Learnable per-head, per-rank bias for B, added after QK-norm. Shape: [nheads, mimo_rank, state_rank]; initialised to ones.

For SISO (mimo_rank=1) this has shape [nheads, 1, state_rank].

§c_bias_hrn: Param<Tensor<B, 3>>

Learnable per-head, per-rank bias for C, added after QK-norm. Shape: [nheads, mimo_rank, state_rank]; initialised to ones.

§mimo_x: Option<Param<Tensor<B, 3>>>

MIMO up-projection for x (values). Shape: [nheads, mimo_rank, per_head_dim]. Only present when mimo_rank > 1. When SISO, this is None.

§mimo_z: Option<Param<Tensor<B, 3>>>

MIMO up-projection for z (gate). Shape: [nheads, mimo_rank, per_head_dim]. Only present when mimo_rank > 1.

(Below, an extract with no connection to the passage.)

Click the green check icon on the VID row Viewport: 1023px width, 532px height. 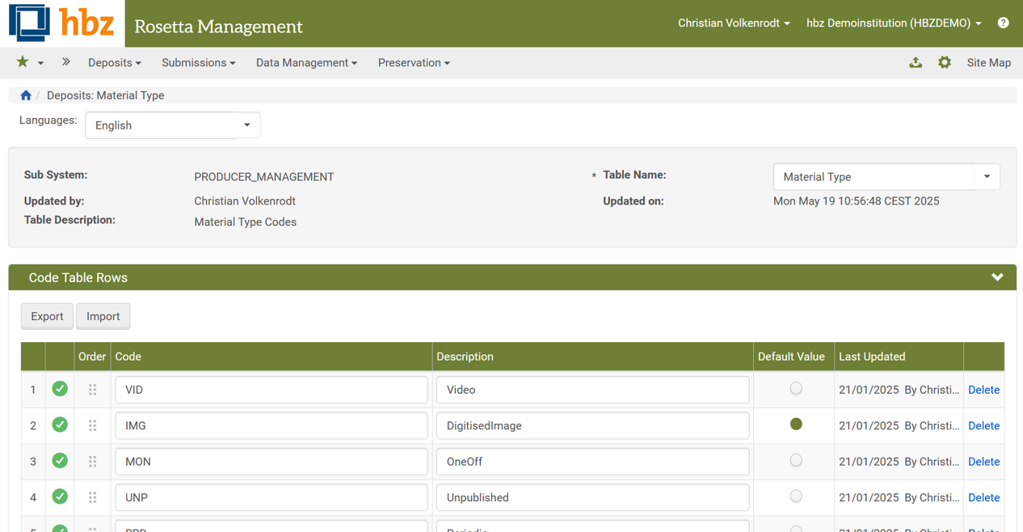tap(60, 389)
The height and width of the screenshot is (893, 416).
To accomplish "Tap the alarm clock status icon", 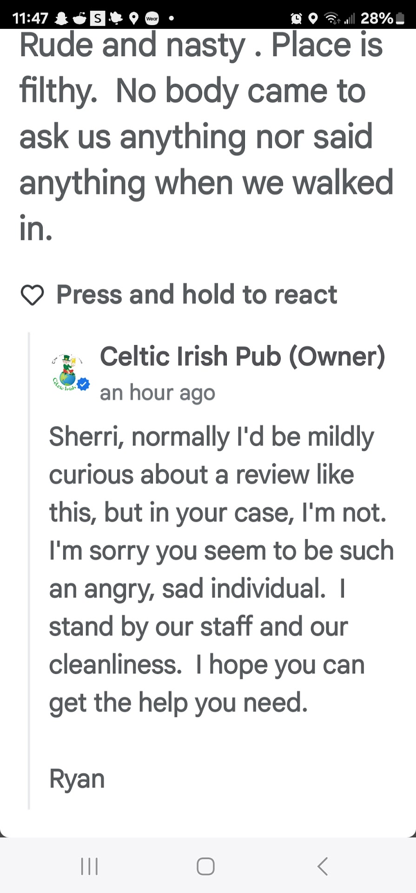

§mimo_o: Option<Param<Tensor<B, 3>>>

MIMO down-projection for the output. Shape: [nheads, mimo_rank, per_head_dim]. Only present when mimo_rank > 1.

§out_norm: Option<RmsNormGated<B>>

Optional gated RMSNorm applied before the output projection.

When Some, the SiLU gate at the block tail is replaced by RmsNormGated(y, z) which normalises y over per_head_dim and gates with SiLU(z). Created when has_outproj_norm = true.

§out_proj: Linear<B>

Output projection: maps d_inner → d_model.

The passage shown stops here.